** Directions for this task **
From the listing below, pick out each line with the word "Given".

** Record extracts **
****************************************

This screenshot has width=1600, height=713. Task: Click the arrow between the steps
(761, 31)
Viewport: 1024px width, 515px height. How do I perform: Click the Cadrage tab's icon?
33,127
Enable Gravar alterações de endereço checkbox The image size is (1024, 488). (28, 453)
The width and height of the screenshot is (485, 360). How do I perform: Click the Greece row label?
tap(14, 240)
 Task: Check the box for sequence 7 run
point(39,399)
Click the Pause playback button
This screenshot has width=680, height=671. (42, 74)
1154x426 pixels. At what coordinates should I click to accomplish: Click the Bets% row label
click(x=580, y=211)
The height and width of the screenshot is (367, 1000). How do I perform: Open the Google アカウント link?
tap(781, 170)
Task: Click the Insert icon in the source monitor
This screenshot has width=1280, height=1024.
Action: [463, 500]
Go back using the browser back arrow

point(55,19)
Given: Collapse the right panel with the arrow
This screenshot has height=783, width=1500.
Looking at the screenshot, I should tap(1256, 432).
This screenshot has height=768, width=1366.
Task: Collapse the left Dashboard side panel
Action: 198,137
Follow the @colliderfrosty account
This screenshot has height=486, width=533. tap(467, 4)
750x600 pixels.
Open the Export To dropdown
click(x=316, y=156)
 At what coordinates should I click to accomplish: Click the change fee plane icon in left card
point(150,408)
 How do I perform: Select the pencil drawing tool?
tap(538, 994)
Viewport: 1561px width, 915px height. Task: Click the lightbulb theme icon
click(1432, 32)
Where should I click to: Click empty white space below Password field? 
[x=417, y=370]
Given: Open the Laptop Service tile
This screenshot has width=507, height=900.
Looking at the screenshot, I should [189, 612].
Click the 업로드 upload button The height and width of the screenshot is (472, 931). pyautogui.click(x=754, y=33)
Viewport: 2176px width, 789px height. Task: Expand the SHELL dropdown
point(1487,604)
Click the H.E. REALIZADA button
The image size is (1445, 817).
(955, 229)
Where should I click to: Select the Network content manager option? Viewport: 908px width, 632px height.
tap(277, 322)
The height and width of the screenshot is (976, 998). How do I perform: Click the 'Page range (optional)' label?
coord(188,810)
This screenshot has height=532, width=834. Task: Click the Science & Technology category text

****************************************

** Answer below **
Given: Collapse the right panel with the arrow
Given: Open the Laptop Service tile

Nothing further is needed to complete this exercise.